Maurice Lévy-Leboyer legte die Eigenständigkeit des französischen Industrialisierungsmodells im Verhältnis zum britischen Modell dar. Er kämpfte sein ganzes Leben lang gegen die hergebrachte Vorstellung von einer französischen Rückständigkeit oder eines französischen Niedergangs an. Seiner Meinung nach hatte sich die französische Produktionsstruktur besonders gut an die französischen Eigenheiten und Strukturen angepasst. Wenn Frankreich sich auf Produktionen mit hoher Wertschöpfung spezialisiert hat, wie z. B. die handwerkliche Seidenproduktion der Canuts, so lag das daran, dass Frankreich überwiegend ländlich geprägt war und daher nicht mit Großbritannien konkurrieren konnte, indem sie auf Produktivität setzte. Der französische Bauer war auch Handwerker. In England dagegen gingen große Teile der Landbevölkerung in die Fabriken. Frankreich stieß also nicht frontal auf die englische Konkurrenz, sondern verfolgte eher eine Umgehungsstrategie, indem es sein Know-how und die Qualität seiner Produkte hervorhob.

Schriften

  • Les Banques européennes et l’industrialisation internationale dans la première moitié du XIXe siècle., PUF, Paris 1964.
  • Le Revenu agricole et la rente foncière en Basse-Normandie : étude de croissance régionale.Klincksieck, Paris 1972.
  • La Position internationale de la France: aspects économiques et financiers, XIXe-XXe siècles., herausgegeben von der Association française des historiens économistes, 2. Congrès national, Paris et Nanterre, 5.–6. Oktober 1973, Editions de l’EHESS, Jean Touzot, Paris 1977.
  • L’Histoire économique et sociale de la France sur 1789–1880 (PUF, Mitarbeit bei zwei Bänden 1976–1977).
    • deutsch: Wirtschaft und Gesellschaft in Frankreich im Zeitalter der Industrialisierung, 1789–1880: Bd. 1 und 2, Syndikat, Frankfurt am Main 1988.
  • Mit François Bourguignon: L’Économie française au IXe siècle: analyse macro-économique, Economisa, 1986
    • in englischer Übersetzung erschienen als: The French economy in the nineteenth century: an essay in econometric analysis. bei Cambridge University Press, Cambridge 1990.

Als Herausgeber

  • Le Patronat de la seconde industrialisation., Editions ouvrières & Maison des sciences de l’homme, Paris 1979.
  • L’Histoire générale de l’électricité en France., Band iI, Fayard, Paris 1995.
  • L’Histoire de la France industrielle., Larousse, Paris 1997.
  • Multinational enterprise in historical perspective., Cambridge University Press & Maison des sciences de l’homme, Cambridge 1989 (als Herausgeber zusammen mit Alice Teichovaê und Helga Nussbaum).
  • Entre l’État et le marché.

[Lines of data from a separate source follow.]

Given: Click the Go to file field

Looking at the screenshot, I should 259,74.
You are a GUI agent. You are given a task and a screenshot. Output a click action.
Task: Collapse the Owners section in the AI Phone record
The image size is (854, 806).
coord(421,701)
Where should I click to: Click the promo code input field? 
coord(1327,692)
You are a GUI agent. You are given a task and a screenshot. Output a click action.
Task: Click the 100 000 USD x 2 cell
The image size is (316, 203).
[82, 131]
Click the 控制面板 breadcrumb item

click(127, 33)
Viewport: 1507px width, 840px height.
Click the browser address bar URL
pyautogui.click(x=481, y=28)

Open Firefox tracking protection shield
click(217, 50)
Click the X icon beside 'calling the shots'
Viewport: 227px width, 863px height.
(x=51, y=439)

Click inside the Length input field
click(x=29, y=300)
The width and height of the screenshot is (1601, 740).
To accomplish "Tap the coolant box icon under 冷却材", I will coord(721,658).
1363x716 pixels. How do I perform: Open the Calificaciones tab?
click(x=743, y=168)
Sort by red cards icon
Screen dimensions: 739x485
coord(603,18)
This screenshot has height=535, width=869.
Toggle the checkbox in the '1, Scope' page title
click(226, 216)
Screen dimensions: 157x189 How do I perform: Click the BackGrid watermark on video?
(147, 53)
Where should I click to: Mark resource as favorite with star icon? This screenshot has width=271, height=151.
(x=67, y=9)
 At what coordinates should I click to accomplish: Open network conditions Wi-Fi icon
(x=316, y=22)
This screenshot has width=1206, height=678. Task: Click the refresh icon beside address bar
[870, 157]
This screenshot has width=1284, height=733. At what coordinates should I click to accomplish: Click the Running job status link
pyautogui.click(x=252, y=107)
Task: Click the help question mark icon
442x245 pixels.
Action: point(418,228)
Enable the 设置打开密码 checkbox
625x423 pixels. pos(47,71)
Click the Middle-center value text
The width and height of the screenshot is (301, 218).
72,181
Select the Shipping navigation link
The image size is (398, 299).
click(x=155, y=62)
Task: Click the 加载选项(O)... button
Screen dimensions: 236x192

L’économie française des années 1880 à nos jours. Gallimard, Paris 1991. (als Herausgeber zusammen mit Jean-Claude Casanova).
  • L’économie française dans la compétition internationale au XXe siècle. Colloque des 3 et 4 octobre 2002. (Comité pour l’histoire économique et financière de la France, Paris 2006) (als Mitherausgeber).